L’homme en habit transportait trois chemises dans un sac transparent de nettoyeur : une blanche, une bleue, et une lignée bleue et blanche. Celle sous son veston était bleu ciel. Peut-être que l’audace était dans sa cravate et ses bas rouges? Je ne suis pas à l’affût des tendances dans le domaine des affaires.
Tandis que je lui inventais une vie en lisant à l’envers la facture accrochée après les cintres et en pensant ça coûte donc ben cher faire nettoyer des chemises bleues, une olive noire dénoyautée a roulé entre nos pieds. J’ai d’abord cru que c’était un raisin, puis un bleuet, parce que qui grignote des olives en canne dans le métro? Une madame qui portait ces malheureux souliers de cuir avec des orteils l’a écrasée sans la voir. Là encore, j’aurais apprécié un témoin, juste un. J’étais dans une pièce de théâtre expérimental, mais je n’ai pas réfléchi longtemps à la signification de l’affaire.
On n’a pas besoin de chercher des symboles et des métaphores partout, tsé.
Mes écouteurs me jouaient tout croche un mauvais shuffle depuis Square-Victoria, jusqu’à cette toune de Radio Radio. La toune d’un début. Je me suis demandé ce qui était pire : être la personne qui est malade dans un wagon, ou être celle qui pleure. Deux expériences qui manquaient à mon cheminement, mais que je n’avais pas nécessairement envie de vivre non plus.
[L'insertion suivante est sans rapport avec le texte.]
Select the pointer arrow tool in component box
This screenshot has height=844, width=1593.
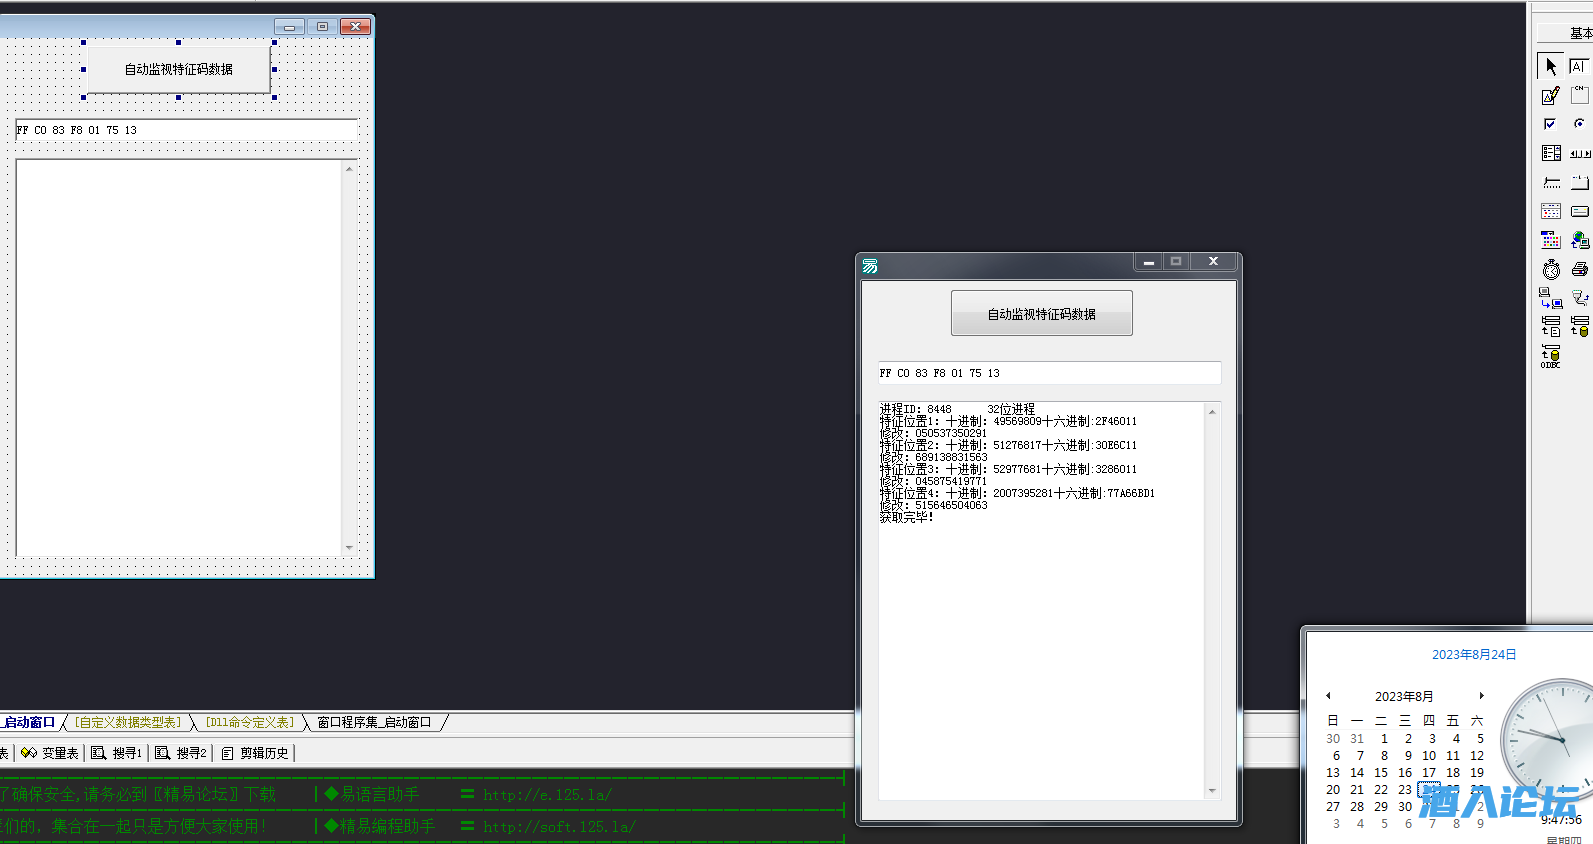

On n’a pas besoin de tout essayer, tsé.
Une fois, j’ai tenu la main d’une inconnue qui était pliée au-dessus d’une poubelle du métro, en attendant les ambulanciers. Et trois fois j’ai demandé à des passagers qui n’arrivaient pas à contenir leur peine si ça allait. J’ai regardé autour de moi : il y avait l’homme à la cravate rouge, la madame aux mauvais souliers, et une couple de gens encore moins avenants. J’ai pensé qu’aucune de ces personnes ne me tendrait la main si je m’épanchais. J’ai touché l’épaule de la fille à côté de moi et lui ai dit que j’aimais ses cheveux. Apparemment, j’ai fait sa journée. Facile comme ça : un compliment gratuit, une réaction charmante, un mauvais feeling potentiel mis en échec. I win.
Les mélomanes ont des histoires qui commencent avec un band et finissent avec un autre. Leurs trames se tissent de musiques à partager, écoutées en boucle les jambes et les coeurs emmêlés, en road trip ou dans la tempête d’un lit. Après la fin, il y a ces artistes qu’on emballe parce qu’ils rappellent un temps qui n’existe plus. Comme on se sépare les meubles, on laisse aller les éphémères, mais on garde toujours Beck, parce qu’il nous suit depuis bien avant.
Faque. Je n’ai ni pleuré, ni vidé mon estomac dans mes mains, parce que vraiment, je n’avais envie d’aucun des deux. Une toune de 2012 n’allait pas résonner dans un samedi de 2014. Je me suis dit ride on et j’ai arrêté le shuffle en souriant. Il y avait un nouveau band que j’avais envie d’écouter.